Ben schaute von dem Reflektor auf, den er gerade abmontierte. Zoe stand mit einem schweren Stativ da und schaute ihn genervt
an. «Was?»
Sie seufzte und verdrehte die Augen. «Ich fragte, ob ich das in den Wagen bringen soll.»
«Ach so. Ja, bitte.»
Zoe rührte sich nicht. «Und kriege ich auch die Wagenschlüssel?», fragte sie, da er offenbar schwer von Begriff war. «Oder
soll ich das Fenster einschlagen?»
Er langte in seine Tasche und gab sie ihr. «Entschuldige. Ich habe nicht mitgedacht.»

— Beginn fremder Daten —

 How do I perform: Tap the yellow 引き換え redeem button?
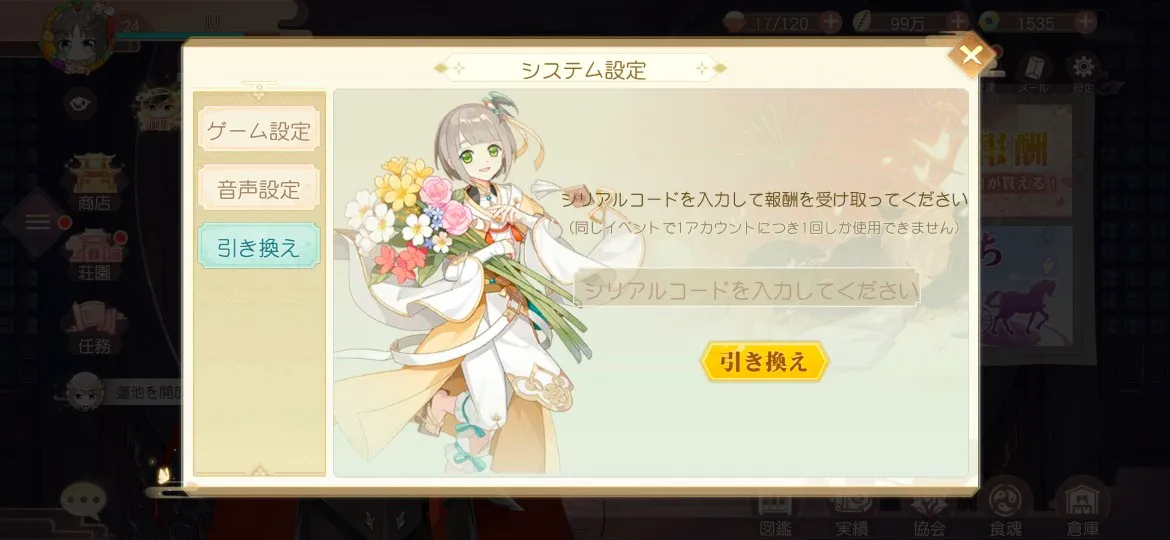[x=764, y=362]
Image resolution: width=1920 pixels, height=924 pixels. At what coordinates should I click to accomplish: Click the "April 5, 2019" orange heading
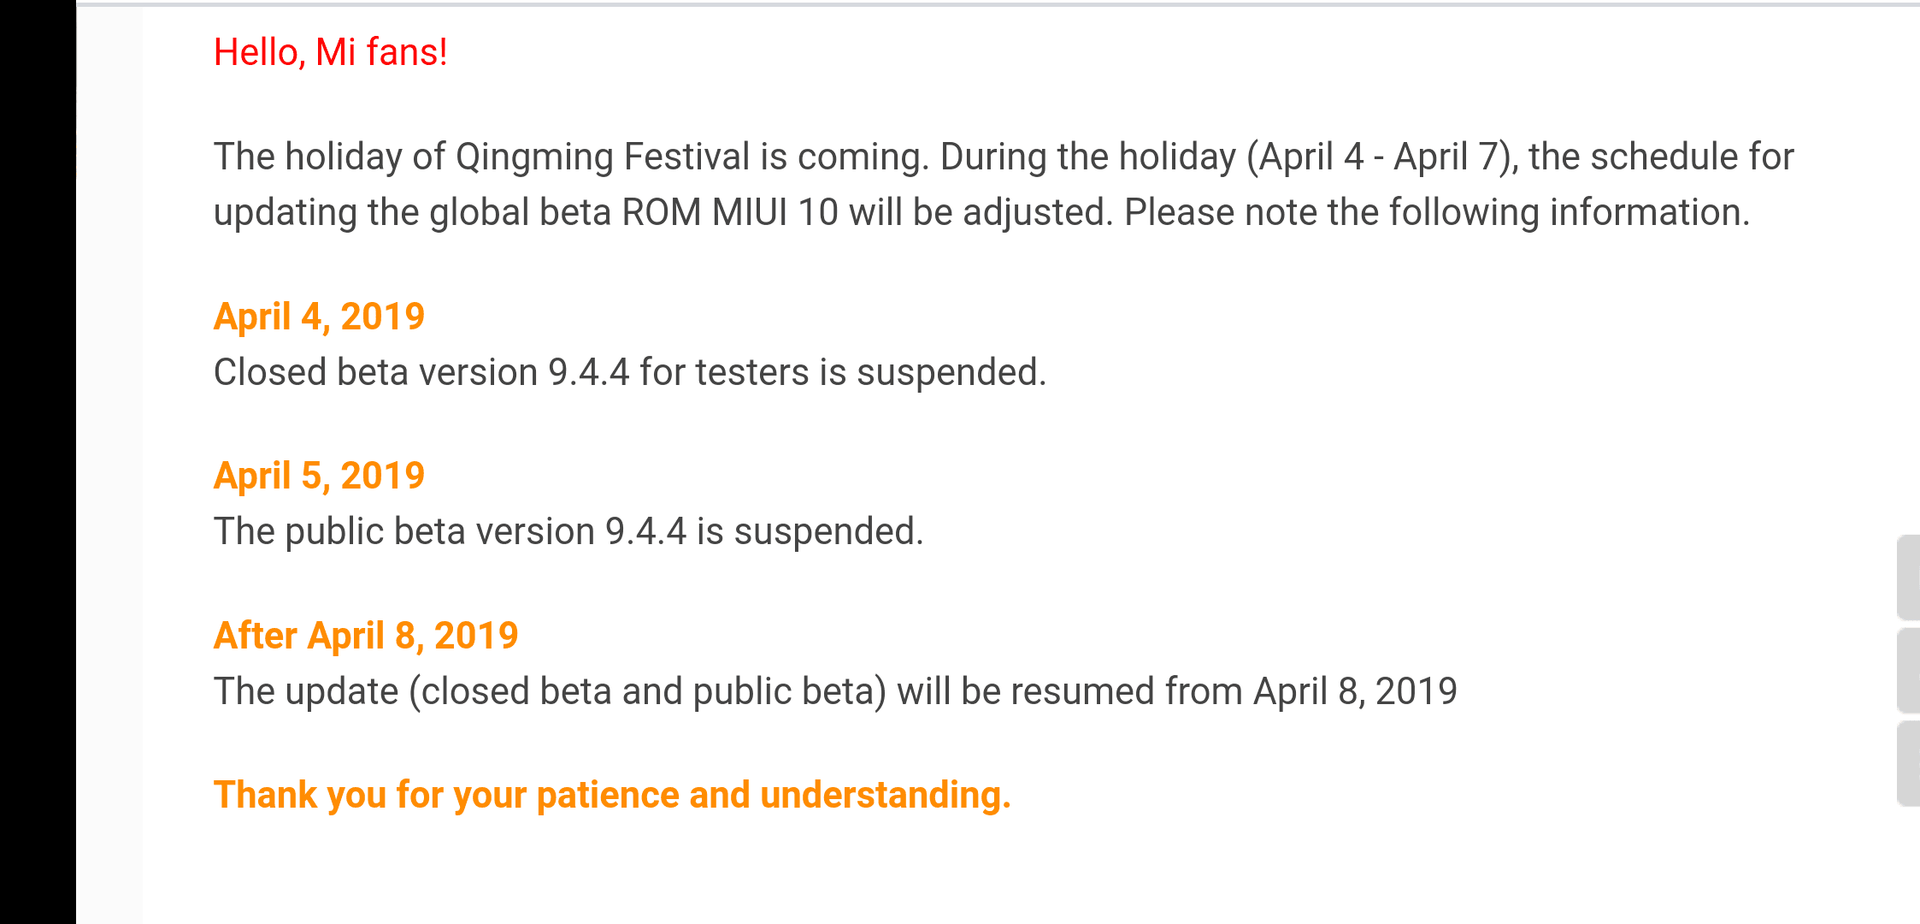click(319, 475)
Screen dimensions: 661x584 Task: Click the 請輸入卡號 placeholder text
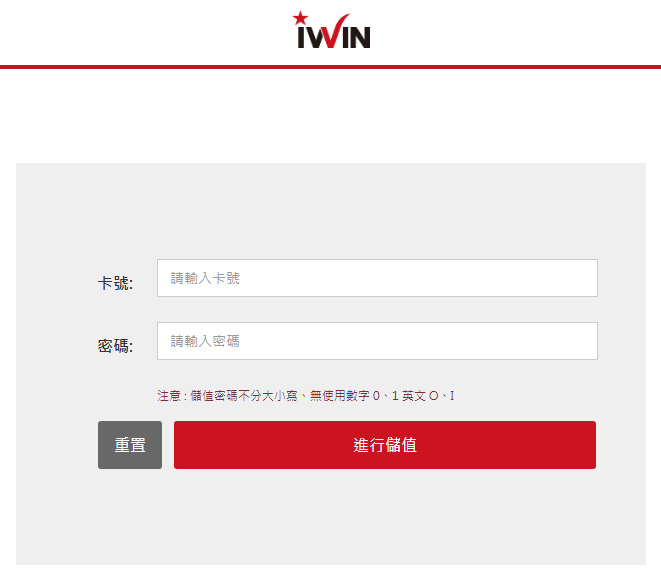(205, 278)
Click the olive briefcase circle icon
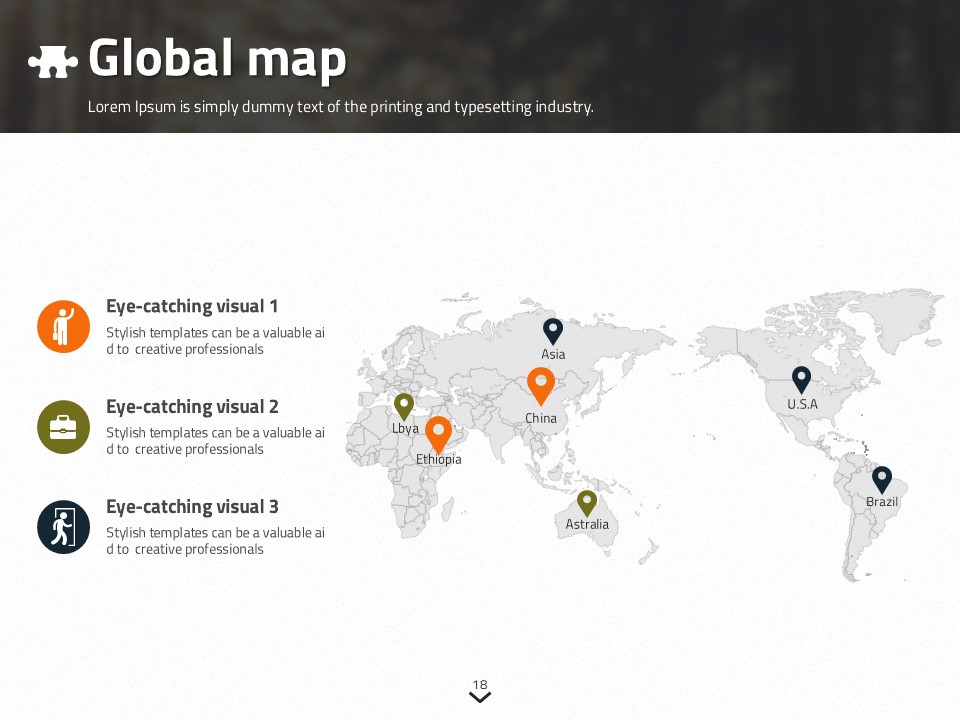The image size is (960, 720). [x=64, y=427]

«Ach was», brummte sie und ging davon.
Ben rieb seinen Nasenrücken. Er fühlte sich erschlagen und müde. Am vergangenen Tag hatten sie Werbeaufnahmen für eine neue
Jeanskollektion gemacht, deren Slogan «Eine Hose für alle Fälle» lauten sollte. Die Suche nach einem geeigneten Aufnahmeort
hatte bereits kurz nach Sarahs Tod begonnen, und erst neulich hatten sie sich auf eine Kapelle in Sussex aus dem sechzehnten
Jahrhundert einigen können, mit schönen Buntglasfenstern hinter dem Altar. Für die Aufnahmen war eine Hochzeitsszene nachgestellt
worden, |235| bei der jeder feierlich gekleidet war, abgesehen von der Braut, die unter ihrem Schleier weiße Jeans und T-Shirt trug. Die ganze Sache wäre problemlos über die Bühne gegangen, hätte er nicht ein paar notwendige Filter zu Hause vergessen.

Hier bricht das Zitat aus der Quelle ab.